**Task instructions**
Starting with the line that contains "label [x=283, y=110]" and going on through the end of the records, write out every line again with the requests included, and raise each x and y coordinate in the answers by 20. Leave the pictures out.

**Data lines**
-- START --
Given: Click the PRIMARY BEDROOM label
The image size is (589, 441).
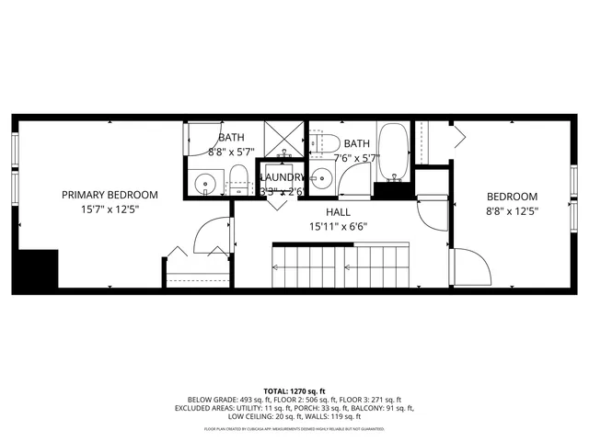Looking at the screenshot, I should tap(110, 195).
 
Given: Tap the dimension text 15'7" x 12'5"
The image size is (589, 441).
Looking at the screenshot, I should tap(110, 210).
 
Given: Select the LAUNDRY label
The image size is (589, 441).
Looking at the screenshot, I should tap(283, 177).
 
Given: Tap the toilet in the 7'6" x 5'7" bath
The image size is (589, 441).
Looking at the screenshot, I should tap(319, 142).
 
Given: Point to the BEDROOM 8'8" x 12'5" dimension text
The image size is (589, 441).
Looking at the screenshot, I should tap(512, 210).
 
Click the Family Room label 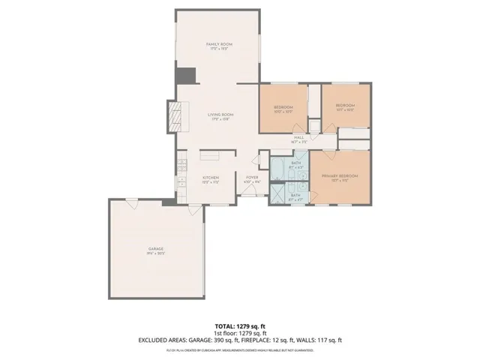[x=220, y=46]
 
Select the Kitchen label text [x=210, y=178]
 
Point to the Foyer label [x=253, y=178]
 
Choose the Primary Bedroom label [x=340, y=177]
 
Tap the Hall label [x=298, y=139]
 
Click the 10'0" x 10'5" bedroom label [x=283, y=110]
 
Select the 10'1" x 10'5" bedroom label [x=344, y=106]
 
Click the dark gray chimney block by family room [x=184, y=76]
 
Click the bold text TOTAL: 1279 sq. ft [x=240, y=326]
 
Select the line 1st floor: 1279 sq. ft [x=240, y=333]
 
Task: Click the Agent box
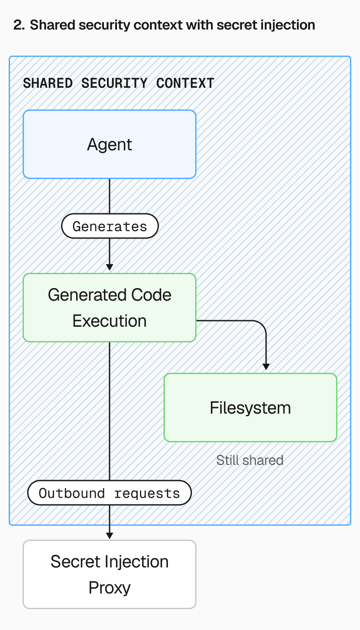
-- END --
**Result of this exercise**
Click the 10'0" x 10'5" bedroom label [x=303, y=130]
 
Select the 10'1" x 10'5" bedroom label [x=364, y=126]
 
Click the dark gray chimney block by family room [x=204, y=96]
 
Click the bold text TOTAL: 1279 sq. ft [x=260, y=346]
 
Select the line 1st floor: 1279 sq. ft [x=260, y=353]
 
Task: Click the Agent box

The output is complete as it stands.